§ **EXERCISE PROMPT**: From the first line to the last, return the data exactly as it stands.

Dataset entries:
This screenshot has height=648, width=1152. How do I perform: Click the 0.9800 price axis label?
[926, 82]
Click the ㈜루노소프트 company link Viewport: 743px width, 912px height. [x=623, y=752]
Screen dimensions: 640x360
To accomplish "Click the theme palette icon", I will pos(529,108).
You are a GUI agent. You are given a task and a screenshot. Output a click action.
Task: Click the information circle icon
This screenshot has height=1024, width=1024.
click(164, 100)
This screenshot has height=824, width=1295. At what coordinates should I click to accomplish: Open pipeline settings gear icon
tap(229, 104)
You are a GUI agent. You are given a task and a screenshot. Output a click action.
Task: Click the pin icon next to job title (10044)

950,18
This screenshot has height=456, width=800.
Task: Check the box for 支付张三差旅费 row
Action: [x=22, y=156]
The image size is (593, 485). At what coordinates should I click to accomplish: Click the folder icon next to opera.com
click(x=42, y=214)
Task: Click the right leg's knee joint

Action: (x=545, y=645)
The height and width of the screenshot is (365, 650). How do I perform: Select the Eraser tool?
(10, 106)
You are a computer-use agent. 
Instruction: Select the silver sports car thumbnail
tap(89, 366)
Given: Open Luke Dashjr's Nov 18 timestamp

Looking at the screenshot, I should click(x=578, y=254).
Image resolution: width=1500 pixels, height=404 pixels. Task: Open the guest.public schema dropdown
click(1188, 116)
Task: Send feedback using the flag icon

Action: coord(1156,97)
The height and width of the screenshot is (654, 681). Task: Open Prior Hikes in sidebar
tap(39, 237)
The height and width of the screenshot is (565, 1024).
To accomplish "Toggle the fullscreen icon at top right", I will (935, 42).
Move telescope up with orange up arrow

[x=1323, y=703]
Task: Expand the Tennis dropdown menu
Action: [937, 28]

§ **ANSWER**:
This screenshot has height=648, width=1152. How do I perform: Click the 0.9800 price axis label?
[926, 82]
Click the ㈜루노소프트 company link Viewport: 743px width, 912px height. [x=623, y=752]
Screen dimensions: 640x360
To accomplish "Click the theme palette icon", I will pos(529,108).
You are a GUI agent. You are given a task and a screenshot. Output a click action.
Task: Click the information circle icon
This screenshot has height=1024, width=1024.
click(164, 100)
This screenshot has height=824, width=1295. At what coordinates should I click to accomplish: Open pipeline settings gear icon
tap(229, 104)
You are a GUI agent. You are given a task and a screenshot. Output a click action.
Task: Click the pin icon next to job title (10044)

950,18
This screenshot has height=456, width=800.
Task: Check the box for 支付张三差旅费 row
Action: [x=22, y=156]
The image size is (593, 485). At what coordinates should I click to accomplish: Click the folder icon next to opera.com
click(x=42, y=214)
Task: Click the right leg's knee joint

Action: (x=545, y=645)
The height and width of the screenshot is (365, 650). How do I perform: Select the Eraser tool?
(10, 106)
You are a computer-use agent. 
Instruction: Select the silver sports car thumbnail
tap(89, 366)
Given: Open Luke Dashjr's Nov 18 timestamp

Looking at the screenshot, I should click(x=578, y=254).
Image resolution: width=1500 pixels, height=404 pixels. Task: Open the guest.public schema dropdown
click(1188, 116)
Task: Send feedback using the flag icon

Action: coord(1156,97)
The height and width of the screenshot is (654, 681). Task: Open Prior Hikes in sidebar
tap(39, 237)
The height and width of the screenshot is (565, 1024).
To accomplish "Toggle the fullscreen icon at top right", I will (935, 42).
Move telescope up with orange up arrow

[x=1323, y=703]
Task: Expand the Tennis dropdown menu
Action: [937, 28]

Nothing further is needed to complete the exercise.